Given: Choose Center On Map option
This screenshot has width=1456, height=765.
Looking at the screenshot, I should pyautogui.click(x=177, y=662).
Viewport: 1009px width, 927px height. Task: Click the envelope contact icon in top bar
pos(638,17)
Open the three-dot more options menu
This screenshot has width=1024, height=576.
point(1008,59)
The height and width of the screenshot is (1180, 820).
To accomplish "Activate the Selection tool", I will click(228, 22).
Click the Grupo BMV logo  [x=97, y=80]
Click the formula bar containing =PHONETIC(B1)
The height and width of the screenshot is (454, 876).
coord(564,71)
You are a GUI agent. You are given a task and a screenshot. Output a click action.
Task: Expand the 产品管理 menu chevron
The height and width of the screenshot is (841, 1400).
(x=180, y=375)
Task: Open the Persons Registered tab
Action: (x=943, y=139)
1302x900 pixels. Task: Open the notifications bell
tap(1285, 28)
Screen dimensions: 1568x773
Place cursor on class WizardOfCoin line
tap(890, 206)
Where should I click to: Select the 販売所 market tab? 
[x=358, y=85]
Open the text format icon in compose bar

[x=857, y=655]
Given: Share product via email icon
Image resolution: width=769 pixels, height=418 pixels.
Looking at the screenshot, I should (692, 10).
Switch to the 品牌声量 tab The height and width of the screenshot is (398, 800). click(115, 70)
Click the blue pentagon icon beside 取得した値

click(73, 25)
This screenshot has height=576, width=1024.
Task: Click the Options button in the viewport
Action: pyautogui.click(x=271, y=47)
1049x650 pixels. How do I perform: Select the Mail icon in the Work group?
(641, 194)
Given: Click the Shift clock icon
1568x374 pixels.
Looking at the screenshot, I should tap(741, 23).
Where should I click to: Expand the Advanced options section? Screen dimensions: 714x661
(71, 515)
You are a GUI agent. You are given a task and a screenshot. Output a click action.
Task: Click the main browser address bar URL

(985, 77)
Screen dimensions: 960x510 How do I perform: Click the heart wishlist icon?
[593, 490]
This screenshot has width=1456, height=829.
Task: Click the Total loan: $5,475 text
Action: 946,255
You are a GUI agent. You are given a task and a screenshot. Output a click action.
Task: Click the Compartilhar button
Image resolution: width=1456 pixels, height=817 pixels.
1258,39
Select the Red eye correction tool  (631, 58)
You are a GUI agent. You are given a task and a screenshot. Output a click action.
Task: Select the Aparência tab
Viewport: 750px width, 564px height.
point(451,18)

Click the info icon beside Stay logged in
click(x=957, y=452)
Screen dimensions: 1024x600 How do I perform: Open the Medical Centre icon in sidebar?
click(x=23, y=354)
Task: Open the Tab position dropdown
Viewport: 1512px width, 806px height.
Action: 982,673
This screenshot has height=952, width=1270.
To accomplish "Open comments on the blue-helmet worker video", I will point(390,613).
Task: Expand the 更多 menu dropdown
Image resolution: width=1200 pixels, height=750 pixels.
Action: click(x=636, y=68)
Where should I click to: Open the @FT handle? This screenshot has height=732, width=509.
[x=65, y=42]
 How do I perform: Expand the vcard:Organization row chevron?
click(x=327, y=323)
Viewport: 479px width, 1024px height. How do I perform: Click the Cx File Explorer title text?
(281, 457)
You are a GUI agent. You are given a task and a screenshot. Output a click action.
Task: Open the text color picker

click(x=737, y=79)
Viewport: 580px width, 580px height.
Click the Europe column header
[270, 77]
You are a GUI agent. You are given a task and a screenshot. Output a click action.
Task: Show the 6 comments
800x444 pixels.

- _Exercise description_
Please extract exactly, and only, the lines from the line containing "Image resolution: width=1200" through the last line of the records.

- _Task result_
Image resolution: width=1200 pixels, height=750 pixels.
Action: click(x=636, y=68)
Where should I click to: Open the @FT handle? This screenshot has height=732, width=509.
[x=65, y=42]
 How do I perform: Expand the vcard:Organization row chevron?
click(x=327, y=323)
Viewport: 479px width, 1024px height. How do I perform: Click the Cx File Explorer title text?
(281, 457)
You are a GUI agent. You are given a task and a screenshot. Output a click action.
Task: Open the text color picker

click(x=737, y=79)
Viewport: 580px width, 580px height.
Click the Europe column header
[270, 77]
You are a GUI agent. You are given a task and a screenshot. Output a click action.
Task: Show the 6 comments
800x444 pixels.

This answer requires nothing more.